I apologize for writing so much, but I could not deal with our senior officials deliberately sabotaging the war effort. If you read my reviews of other books, you will find that I learned that the target selection was based on a weekly luncheon by President Johnson, Secretary McNamara and Secretary of State Rusk and they make their target picks while eating. Then they notified the Russians/ Soviets a week in advance. I guess Johnson didn’t want any of the enemy to get hurt. [Who exactly was he working for?]

Read “Life in the Wild Blue Yonder” by John Lowery … exceptionally interesting … until I got to Chapter 15 “The Thunderchief At War”… On page 174 alone, I inserted four bright red stickies. And on page 175 I added another. Why? Because these sections were horrific … have not found these aspects any where any where else! " … the Administration [President Johnson & Defense Secretary McNamara] was providing the forthcoming week’s target list to the North Vietnamese …" The author refers to this as treachery; but, I would call it an act of treason. In Chapter 22, I added six more bright stickies because the author describes how our pilots who became POW’s were deliberately abandoned.
We are indebted to Mr. Lowery for putting these revelations into print for future reference.

The other day I got a Christmas card in which I was notified that one of my former work-mates from Korat had died. So, I wanted to get this in before I fade away. He had been at both Korat and at NKP.


One of my hootch-mates was tasked with filming a SAM actually killing an American fighter plane. He hitched rides in the back seat of any plane that could accommodate him, that had not yet been equipped with Wild Weasel equipment. He got the footage which became part of the film “There Is A Way”. [There was a sort of play on words … as in “there is no way” to survive this.] I saw it when I returned to the States. Afterwards I bought a copy of the film, but they had deleted my friend’s footage. Recently, I saw a post from a fellow who said that it was his father who was the photographer. So I guess he survived the war. [I found “There Is A Way” on YouTube … and the poster who said his dad did most of the filming was named Tarpley … so check it out.]

If you get interested in the role of the F-105’s in the Vietnam War, please read books by Billy Sparks and Ed Rasimus. Both men survived the war, but died young … probably from the acute stress they experienced. You can visit YouTube and view Ed’s burial service at Arlington which includes many many insights; we were the same age within three months.

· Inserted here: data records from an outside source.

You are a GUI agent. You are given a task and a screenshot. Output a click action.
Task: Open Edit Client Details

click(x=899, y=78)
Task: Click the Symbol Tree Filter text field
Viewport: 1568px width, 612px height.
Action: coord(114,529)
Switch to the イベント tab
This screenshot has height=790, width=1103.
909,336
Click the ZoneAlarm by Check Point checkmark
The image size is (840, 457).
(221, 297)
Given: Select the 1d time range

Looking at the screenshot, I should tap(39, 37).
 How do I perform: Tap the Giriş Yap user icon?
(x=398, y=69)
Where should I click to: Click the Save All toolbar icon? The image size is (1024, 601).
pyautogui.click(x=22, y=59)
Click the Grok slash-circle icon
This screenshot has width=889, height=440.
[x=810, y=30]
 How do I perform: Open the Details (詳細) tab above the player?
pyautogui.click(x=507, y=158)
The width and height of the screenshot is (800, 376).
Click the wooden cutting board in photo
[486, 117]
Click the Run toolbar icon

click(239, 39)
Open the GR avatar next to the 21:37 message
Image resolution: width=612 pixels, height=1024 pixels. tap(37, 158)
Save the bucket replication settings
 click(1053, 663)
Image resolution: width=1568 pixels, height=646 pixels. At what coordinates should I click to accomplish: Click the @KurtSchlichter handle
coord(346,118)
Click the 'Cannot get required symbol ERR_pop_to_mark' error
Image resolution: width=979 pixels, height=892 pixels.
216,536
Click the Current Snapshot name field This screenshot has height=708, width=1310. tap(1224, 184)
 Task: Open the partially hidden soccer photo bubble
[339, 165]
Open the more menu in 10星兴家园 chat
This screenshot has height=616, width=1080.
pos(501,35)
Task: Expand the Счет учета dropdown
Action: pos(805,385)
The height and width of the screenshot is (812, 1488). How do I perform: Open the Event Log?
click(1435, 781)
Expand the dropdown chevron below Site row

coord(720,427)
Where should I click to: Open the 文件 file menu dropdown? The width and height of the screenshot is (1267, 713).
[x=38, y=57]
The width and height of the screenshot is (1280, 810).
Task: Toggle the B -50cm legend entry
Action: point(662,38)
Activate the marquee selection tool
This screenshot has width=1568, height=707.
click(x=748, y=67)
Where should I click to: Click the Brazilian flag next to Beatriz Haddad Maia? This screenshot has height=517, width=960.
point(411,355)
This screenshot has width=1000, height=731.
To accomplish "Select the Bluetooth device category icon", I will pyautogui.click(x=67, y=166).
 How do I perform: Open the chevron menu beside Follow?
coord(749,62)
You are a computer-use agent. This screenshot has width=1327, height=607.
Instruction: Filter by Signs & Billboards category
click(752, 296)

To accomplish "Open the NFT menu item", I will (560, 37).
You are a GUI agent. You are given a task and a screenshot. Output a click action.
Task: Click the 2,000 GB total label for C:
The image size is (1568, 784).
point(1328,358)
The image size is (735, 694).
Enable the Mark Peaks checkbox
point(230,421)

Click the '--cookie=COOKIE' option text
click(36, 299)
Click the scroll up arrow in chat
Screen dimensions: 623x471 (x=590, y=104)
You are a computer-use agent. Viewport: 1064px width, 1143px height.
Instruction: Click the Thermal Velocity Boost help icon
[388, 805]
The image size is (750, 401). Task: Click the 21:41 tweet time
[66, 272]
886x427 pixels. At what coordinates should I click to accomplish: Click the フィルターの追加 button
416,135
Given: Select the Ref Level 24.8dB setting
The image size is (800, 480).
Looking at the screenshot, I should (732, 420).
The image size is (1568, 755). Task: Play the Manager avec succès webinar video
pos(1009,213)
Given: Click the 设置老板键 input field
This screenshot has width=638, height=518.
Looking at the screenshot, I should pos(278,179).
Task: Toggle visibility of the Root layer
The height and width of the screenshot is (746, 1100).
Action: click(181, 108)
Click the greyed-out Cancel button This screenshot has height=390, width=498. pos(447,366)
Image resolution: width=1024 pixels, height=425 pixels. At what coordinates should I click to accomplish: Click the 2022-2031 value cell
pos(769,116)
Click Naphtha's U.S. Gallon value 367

There was also a serious “disconnect” from reality … when both enlisted men and officers arrived and demanded that we use stateside peacetime training rules in a combat situation. In fact, when I was seriously pushed to do make-work I told them that if they could find the rules, I would do it and it turned out that even under peacetime rules, it was optional. I was working 18-hours a day, 7 days a week, and these REMF’s were working 9-5. There was one bizarre day when a very senior full colonel [he had his eagles embroidered on his 1505 collars] picked me out arbitrarily and said I would be reporting to the Wing Commander [Col. Sams]; I had no idea who he was because I was at the bottom of the food chain. So, I reported as ordered to the “5-oclock standup” … seemed like 400 pilots in stadium seating … and witnessed the daily results of that day’s flying. It was all Top Secret. And I was blown away by the magnitude and chacterization of our losses. And it went on and on and on, very bad day after very bad day, week after week. So, when I worked to get things done quickly and ran afoul of the state-side mentality, I felt as if I had one foot on the dock and the other on the boat. One fellow brought charges against me; in the end, the IG arranged for him to be sent home on the first plane out the next day.